Problem requirements |
Could you continue the passage below on choosing the number of components in a mixture, starting after its last line?

Text provided |
______

Choosing the number of components in a mixture of (e.g., Gaussian) distributions is a hard problem. It may actually be an altogether impossible problem, even when abstaining from moral judgements on mixtures. I do realise that the components can eventually be identified as the number of observations grows to infinity, as demonstrated for instance by Judith Rousseau and Kerrie Mengersen (2011). But for a finite and given number of observations, how much can we trust any conclusion about the number of components?! It seems to me that the criticism about the vacuity of point null hypotheses, namely the logical absurdity of trying to differentiate θ=0 from any other value of θ, applies to the estimation or test on the number of components of a mixture. Doubly so, one might argue, since a very small or a very close component is undistinguishable from a non-existing one. For instance, Definition 2 is correct from a mathematical viewpoint, but it does not spell out the multiple contiguities between k and k’ component mixtures.

The paper starts with a comprehensive coverage of l’état de l’art… When using a Bayes factor to compare a k-component and an h-component mixture, the behaviour of the factor is quite different depending on which model is correct. Essentially overfitted mixtures take much longer to detect than underfitted ones, which makes intuitive sense. And BIC should be corrected for overfitted mixtures by a canonical dimension λ between the true and the (larger) assumed number of parameters  into

2 log m(y) = 2 log p(y|θ) – λ log O(n) + O(log log n)

______

Available data |
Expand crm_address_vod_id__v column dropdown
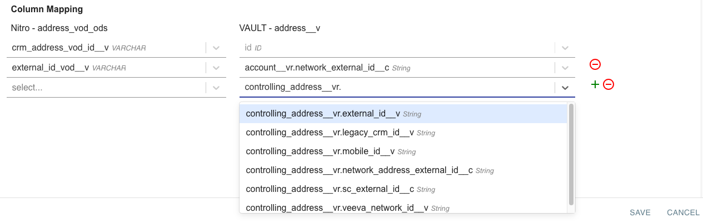 [216, 48]
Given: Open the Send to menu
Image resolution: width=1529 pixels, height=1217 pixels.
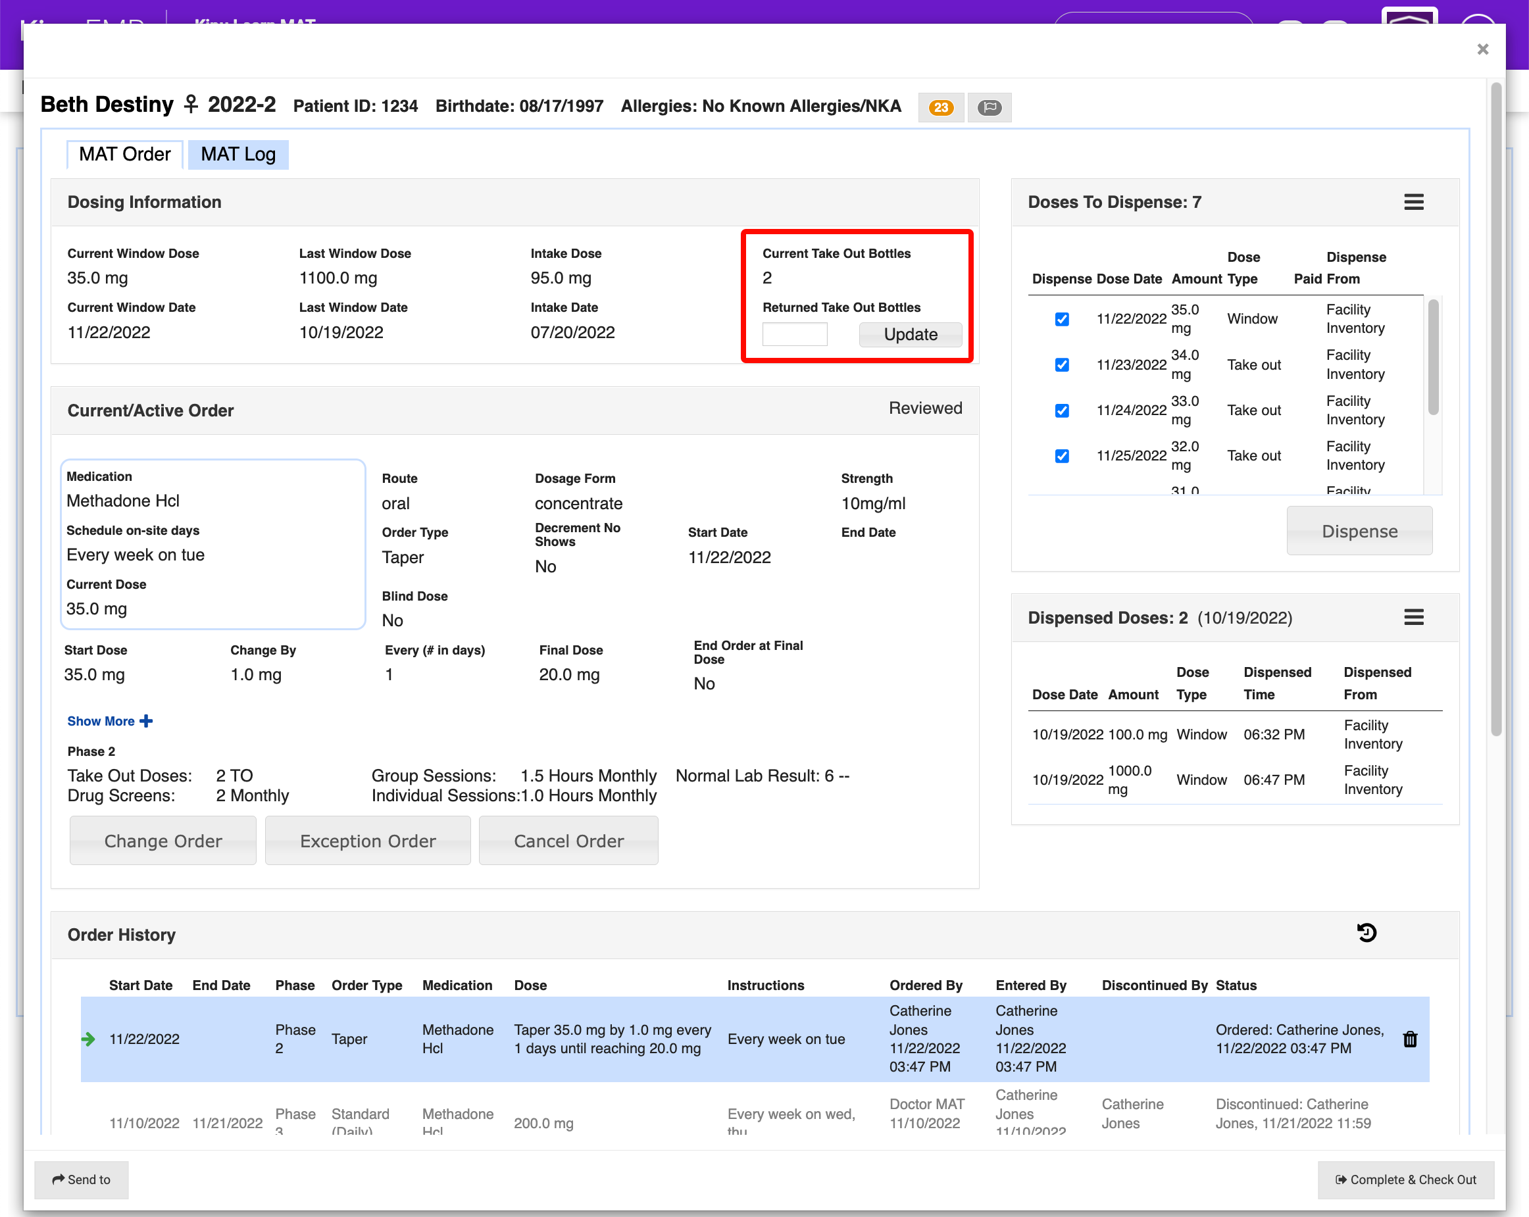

______

Answer to the exercise |
I would argue that this purely invalidates BIG in mixture settings since the canonical dimension λ is unavailable (and DIC does not provide a useful substitute as we illustrated a decade ago…) The criticism about Rousseau and Mengersen (2011) over-fitted mixture that their approach shrinks less than a model averaging over several numbers of components relates to minimaxity and hence sounds both overly technical and reverting to some frequentist approach to testing. Replacing testing with estimating sounds like the right idea.  And I am also unconvinced that a faster rate of convergence of the posterior probability or of the Bayes factor is a relevant factor when conducting

As for non local priors, the notion seems to rely on a specific topology for the parameter space since a k-component mixture can approach a k’-component mixture (when k'<k) in a continuum of ways (even for a given parameterisation). This topology seems to be summarised by the penalty (distance?) d(θ) in the paper. Is there an intrinsic version of d(θ), given the weird parameter space? Like one derived from the Kullback-Leibler distance between the models? The choice of how zero is approached clearly has an impact on how easily the “null” is detected, the more because of the somewhat discontinuous nature of the parameter space. Incidentally, I find it curious that only the distance between means is penalised… The prior also assumes independence between component parameters and component weights, which I think is suboptimal in dealing with mixtures, maybe suboptimal in a poetic sense!, as we discussed in our reparameterisation paper. I am not sure either than the speed the distance converges to zero (in Theorem 1) helps me to understand whether the mixture has too many components for the data’s own good when I can run a calibration experiment under both assumptions.

While I appreciate the derivation of a closed form non-local prior, I wonder at the importance of the result. Is it because this leads to an easier derivation of the posterior probability? I do not see the connection in Section 3, except maybe that the importance weight indeed involves this normalising constant when considering several k’s in parallel. Is there any convergence issue in the importance sampling solution of (3.1) and (3.3) since the simulations are run under the local posterior? While I appreciate the availability of an EM version for deriving the MAP, a fact I became aware of only recently, is it truly bringing an improvement when compared with picking the MCMC simulation with the highest completed posterior?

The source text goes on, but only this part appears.